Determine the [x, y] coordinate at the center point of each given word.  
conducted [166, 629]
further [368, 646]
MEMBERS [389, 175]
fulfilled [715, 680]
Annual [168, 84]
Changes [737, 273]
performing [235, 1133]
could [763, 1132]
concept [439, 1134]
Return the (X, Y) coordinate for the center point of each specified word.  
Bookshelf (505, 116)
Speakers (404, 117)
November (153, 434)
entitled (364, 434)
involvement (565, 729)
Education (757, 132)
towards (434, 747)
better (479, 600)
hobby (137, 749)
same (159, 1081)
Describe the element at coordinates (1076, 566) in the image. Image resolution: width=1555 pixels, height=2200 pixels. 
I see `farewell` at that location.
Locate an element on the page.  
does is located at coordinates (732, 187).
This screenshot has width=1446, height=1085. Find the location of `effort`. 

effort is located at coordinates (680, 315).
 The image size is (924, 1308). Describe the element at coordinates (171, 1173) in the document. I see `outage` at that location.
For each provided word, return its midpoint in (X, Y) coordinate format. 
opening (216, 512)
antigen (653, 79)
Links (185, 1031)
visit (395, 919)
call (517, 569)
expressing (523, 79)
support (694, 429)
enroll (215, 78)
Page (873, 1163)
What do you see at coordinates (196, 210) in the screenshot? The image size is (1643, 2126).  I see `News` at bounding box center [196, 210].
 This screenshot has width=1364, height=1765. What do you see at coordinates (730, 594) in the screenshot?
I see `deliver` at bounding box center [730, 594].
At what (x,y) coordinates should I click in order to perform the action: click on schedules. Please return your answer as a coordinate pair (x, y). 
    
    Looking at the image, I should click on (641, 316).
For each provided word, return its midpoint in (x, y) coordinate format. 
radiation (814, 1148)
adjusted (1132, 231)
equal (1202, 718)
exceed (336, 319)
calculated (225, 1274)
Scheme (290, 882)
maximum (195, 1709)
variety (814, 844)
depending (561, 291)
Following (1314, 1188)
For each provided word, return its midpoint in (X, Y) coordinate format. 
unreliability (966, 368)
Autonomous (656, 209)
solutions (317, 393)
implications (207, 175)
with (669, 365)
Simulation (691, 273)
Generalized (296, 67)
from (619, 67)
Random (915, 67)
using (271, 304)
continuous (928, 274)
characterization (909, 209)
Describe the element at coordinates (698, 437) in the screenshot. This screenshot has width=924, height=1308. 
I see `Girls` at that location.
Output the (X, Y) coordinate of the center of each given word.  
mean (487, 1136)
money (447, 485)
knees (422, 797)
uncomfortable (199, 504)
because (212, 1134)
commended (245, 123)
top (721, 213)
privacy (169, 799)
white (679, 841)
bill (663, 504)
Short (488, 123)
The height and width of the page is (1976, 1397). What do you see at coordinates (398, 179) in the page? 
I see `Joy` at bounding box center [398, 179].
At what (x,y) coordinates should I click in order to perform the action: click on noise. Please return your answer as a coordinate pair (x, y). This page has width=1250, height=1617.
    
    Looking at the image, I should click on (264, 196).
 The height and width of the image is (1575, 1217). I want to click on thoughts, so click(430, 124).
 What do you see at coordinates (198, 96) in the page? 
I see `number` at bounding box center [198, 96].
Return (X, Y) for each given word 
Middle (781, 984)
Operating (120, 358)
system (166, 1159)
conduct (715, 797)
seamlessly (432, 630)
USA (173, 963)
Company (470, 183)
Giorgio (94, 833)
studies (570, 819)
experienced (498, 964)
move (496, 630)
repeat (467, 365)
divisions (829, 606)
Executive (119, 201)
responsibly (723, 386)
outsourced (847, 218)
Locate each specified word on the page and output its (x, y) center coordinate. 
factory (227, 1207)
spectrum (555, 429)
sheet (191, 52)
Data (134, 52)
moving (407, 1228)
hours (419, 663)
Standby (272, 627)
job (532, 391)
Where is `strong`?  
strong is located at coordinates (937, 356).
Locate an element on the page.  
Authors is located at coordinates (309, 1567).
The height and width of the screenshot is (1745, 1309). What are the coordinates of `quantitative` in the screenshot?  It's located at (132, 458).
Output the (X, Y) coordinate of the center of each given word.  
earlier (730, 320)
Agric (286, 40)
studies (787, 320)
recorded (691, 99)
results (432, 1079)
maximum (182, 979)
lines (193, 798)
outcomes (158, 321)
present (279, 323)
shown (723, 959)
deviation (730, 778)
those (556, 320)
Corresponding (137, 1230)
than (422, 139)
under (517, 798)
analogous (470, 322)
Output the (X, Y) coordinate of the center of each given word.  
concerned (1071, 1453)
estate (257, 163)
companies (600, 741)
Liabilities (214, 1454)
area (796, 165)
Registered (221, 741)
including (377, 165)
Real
--------------------
Given problem: Pull out every line above that contains the word "location".

Output for this exercise:
I see `farewell` at that location.
This screenshot has width=1446, height=1085. Find the location of `effort`. 
 The image size is (924, 1308). Describe the element at coordinates (171, 1173) in the document. I see `outage` at that location.
I see `Girls` at that location.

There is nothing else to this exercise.